What conservatives favor is a federal government that wields the omnipotent power to do whatever it wants in foreign countries and to foreign citizens. Invasions, occupations, coups, regime-change operations, foreign aid, torture, rendition, kidnapping, assassination, indefinite detention, denial of due process of law, denial of trial by jury, denial of speedy trial, foreign military bases, support of dictatorial regimes, involvement in foreign conflicts and wars, and so forth. For the conservative, there should be no limitations on the powers of the Pentagon, the CIA, and the NSA in foreign affairs or even here at home if they consider it necessary to protect “national security.”
All that is what we libertarians refer to as a foreign policy of interventionism. Conversely, a foreign policy in which the federal government is prohibited from intervening and meddling in the affairs of other countries constitutes a foreign policy of non-interventionism. Non-interventionism is what the conservative movement calls “isolationism.”
The founding foreign policy of the United States was non-interventionism, as reflected by a speech that John Quincy Adams delivered to Congress on the Fourth of July 1821. Entitled “In Search of Monsters to Destroy,” Adams pointed out that it was not the responsibility of the U.S. government to intervene and meddle in the affairs of other countries. Equally noteworthy, Adams said if America were ever to embrace instead a foreign policy of interventionism, the federal government would begin displaying the characteristics of dictatorship.
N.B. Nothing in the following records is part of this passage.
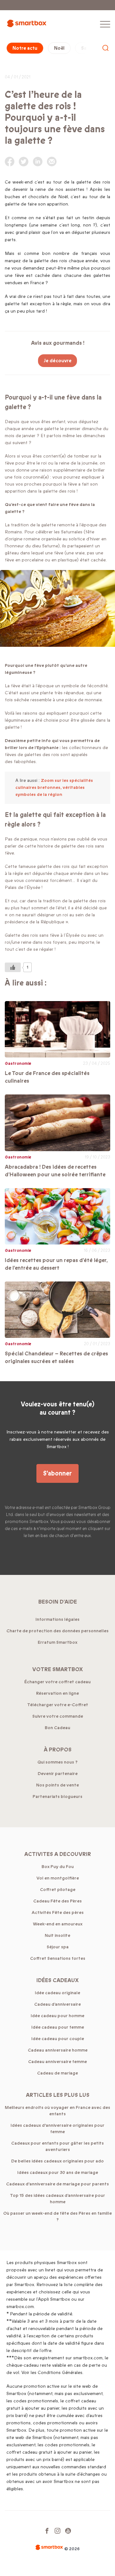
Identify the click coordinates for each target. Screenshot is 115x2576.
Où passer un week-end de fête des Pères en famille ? (57, 2216)
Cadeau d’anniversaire (57, 2004)
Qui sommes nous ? (57, 1762)
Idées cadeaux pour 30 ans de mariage (57, 2172)
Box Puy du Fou (58, 1867)
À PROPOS (58, 1749)
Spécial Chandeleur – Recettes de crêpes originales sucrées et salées (56, 1357)
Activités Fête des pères (58, 1912)
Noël (59, 48)
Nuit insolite (57, 1935)
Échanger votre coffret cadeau (57, 1682)
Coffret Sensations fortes (57, 1958)
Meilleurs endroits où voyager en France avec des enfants (57, 2110)
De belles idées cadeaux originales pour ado (57, 2161)
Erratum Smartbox (57, 1642)
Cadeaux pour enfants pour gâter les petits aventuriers (57, 2146)
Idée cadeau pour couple (57, 2039)
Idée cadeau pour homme (57, 2016)
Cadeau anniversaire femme (57, 2062)
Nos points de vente (57, 1785)
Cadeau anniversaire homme (58, 2050)
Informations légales (57, 1619)
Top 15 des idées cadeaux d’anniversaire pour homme (57, 2198)
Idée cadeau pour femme (57, 2027)
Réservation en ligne (57, 1693)
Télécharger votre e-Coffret (57, 1705)
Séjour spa (58, 1947)
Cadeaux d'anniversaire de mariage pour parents (57, 2184)
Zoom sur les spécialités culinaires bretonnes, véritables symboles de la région (54, 787)
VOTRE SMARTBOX (57, 1669)
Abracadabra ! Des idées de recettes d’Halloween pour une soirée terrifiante (55, 1170)
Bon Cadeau (57, 1728)
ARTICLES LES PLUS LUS (57, 2095)
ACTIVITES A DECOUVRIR (57, 1854)
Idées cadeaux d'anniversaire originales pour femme (57, 2128)
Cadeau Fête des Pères (57, 1901)
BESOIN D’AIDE (57, 1601)
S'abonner (57, 1473)
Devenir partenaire (58, 1774)
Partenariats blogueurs (57, 1796)
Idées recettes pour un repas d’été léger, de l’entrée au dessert (56, 1264)
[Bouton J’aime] (13, 967)
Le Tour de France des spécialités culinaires (47, 1077)
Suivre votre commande (57, 1716)
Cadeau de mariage (57, 2073)
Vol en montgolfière (57, 1878)
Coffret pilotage (57, 1890)
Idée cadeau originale (57, 1993)
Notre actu (24, 48)
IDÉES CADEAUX (57, 1980)
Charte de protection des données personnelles (57, 1631)
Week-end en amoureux (57, 1924)
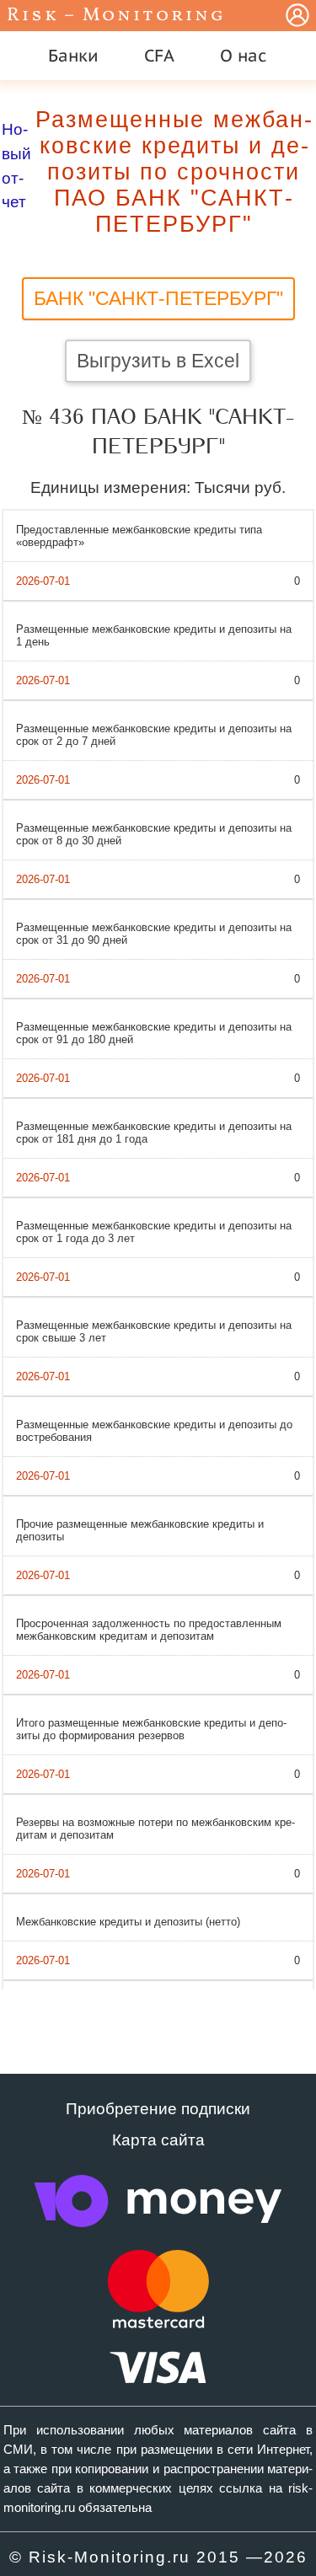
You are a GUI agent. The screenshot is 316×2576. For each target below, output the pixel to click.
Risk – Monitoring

There is something else to note about America’s founding principles: There were no immigration controls or travel restrictions. No visas. Not even any passports. Since Americans recognized that freedom of travel is a fundamental, God-given right, the federal government was prohibited from interfering with the freedom of the American people — i.e., the private sector or “the country” — to interact with the people of the world. No U.S. sanctions or embargoes on anyone.
Notice something important about Bush and other conservatives: Their position is precisely the opposite of America’s founding foreign-policy principles: They want to unleash the power of the federal government in foreign affairs and then isolate the American people with sanctions, embargoes, travel restrictions, trade wars, tariffs, and immigration controls.
Bush’s muddled thinking is amplified by the fact that he combines a correct criticism of Trump’s proposed immigration wall with Trump’s supposed desire to end U.S. interventionism in Syria and then describes Trump’s positions as “isolationism.”
Americans have a choice: Foreign interventionism and isolationism of the private sector versus non-interventionism and unleashing the private sector to freely interact with the people of the world.
The first choice, as we have learned, leads to death, destruction, loss of liberty and privacy, high taxes, exorbitant debts, crises, chaos, violence, nationwide drug addiction and alcoholism, high rates of suicide, random acts of mass violence, terrorist blowback, and impoverishment.
The second choice, as our ancestors learned, leads to freedom, peace, prosperity, and harmony.
It’s really a no-brainer as to which choice is better.